Feature request: Standalone pseudoalignment -> BAM output

pachterlab / kallisto

Near-optimal RNA-Seq quantification

https://pachterlab.github.io/kallisto

BSD 2-Clause "Simplified" License

656 stars 172 forks source link

Feature request: Standalone pseudoalignment -> BAM output #433

Closed bbimber closed 7 months ago

bbimber commented 7 months ago

Hello,

Thanks for your help on other threads. Version 0.48.0 supported an argument to quant to export a pseudoalignment BAM file, which is extremely useful. This has apparently been dropped. I'm writing to see if you'd consider re-supporting this in the future.

Our use case is to take the raw alignments, and therefore if there was an entrypoint separate from quant that would be more direct. We are planning to use this with scRNA-seq data, so if there was some option to calculate and retain the CB and UMI tags that would be extremely useful. We're exploring whether we can run umi-tools upstream and store the parsed CB/UMI in the read names as well.

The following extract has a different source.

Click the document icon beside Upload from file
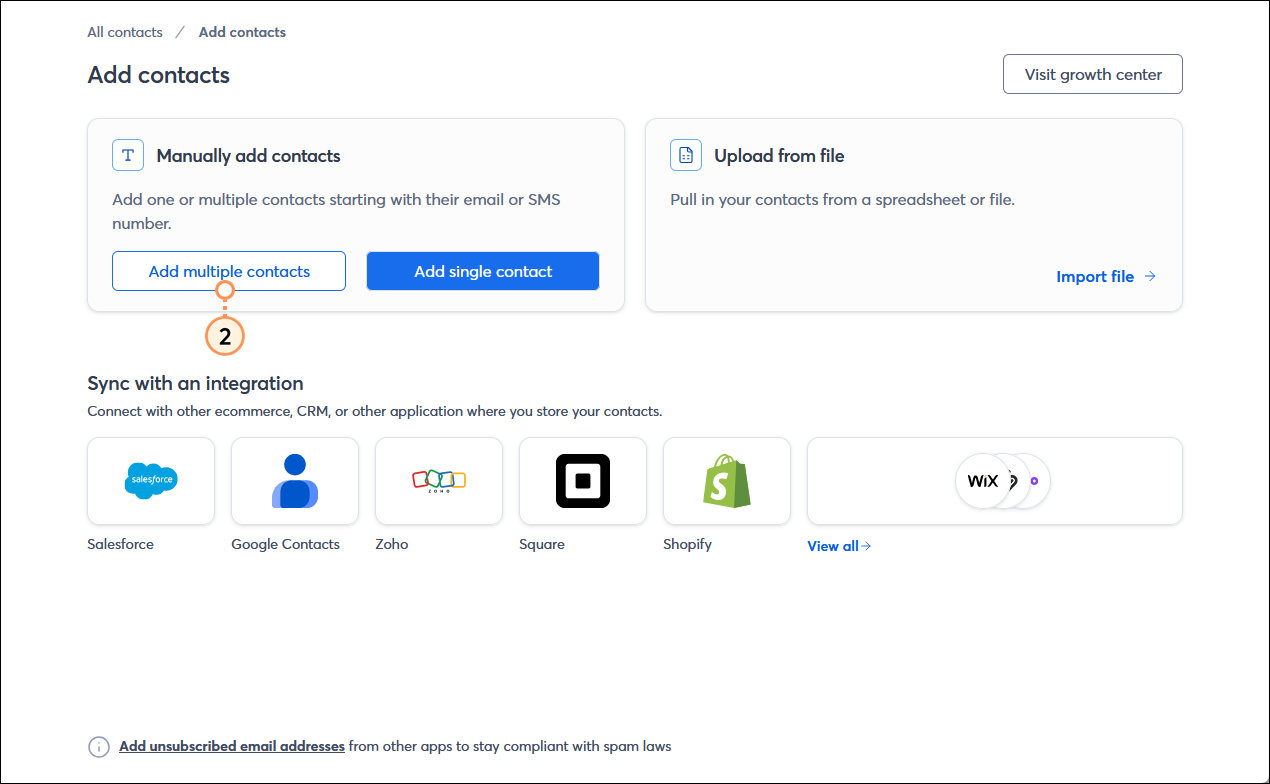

Yenaled commented 7 months ago

The initial plan was to maintain pseudobam or implement an alterative/better variant of it.

However, I will not be resupporting it. I simply don't have the bandwidth to do so; and it's not trivial with the new data structure I've integrated into kallisto. Besides, my view is if you want to visualize alignments, use a genome aligner, not a pseudoaligner. kallisto is a quantification tool (and I oftentimes use it in conjunction with a separate genome aligner to get the best of both worlds).

A workflow that's already functional (though not really documented besides my online Q&A) is to take specific barcodes/UMIs/transcripts/whatever of interest that have pseudoaligned, extract those reads, and run those reads through a separate genome aligner.

bbimber commented 7 months ago

OK, thanks for the reply. Our use case is related to applying different and flexible criteria for acceptance of alignments for inclusion into quantification. Being BAM format is useful but not the key things here. What I'm trying to access is read/alignment level data. I can see that kallisto is seems to be evolving into a quantification tool, rather than standalone pseudoaligner.

I've toyed with what you describe above with the two-step pseudoalignment -> passing reads -> positional aligner. Those tended to be clunky but we might give it another look.

I appreciate your point about time. If there was a simple way to expose rawer pseudoalignment output, perhaps with less work for your than implementing BAM, we'd appreciate it. Even a tool that exported some sort of tab-delimited stream of passing pseudoalignments would be useful.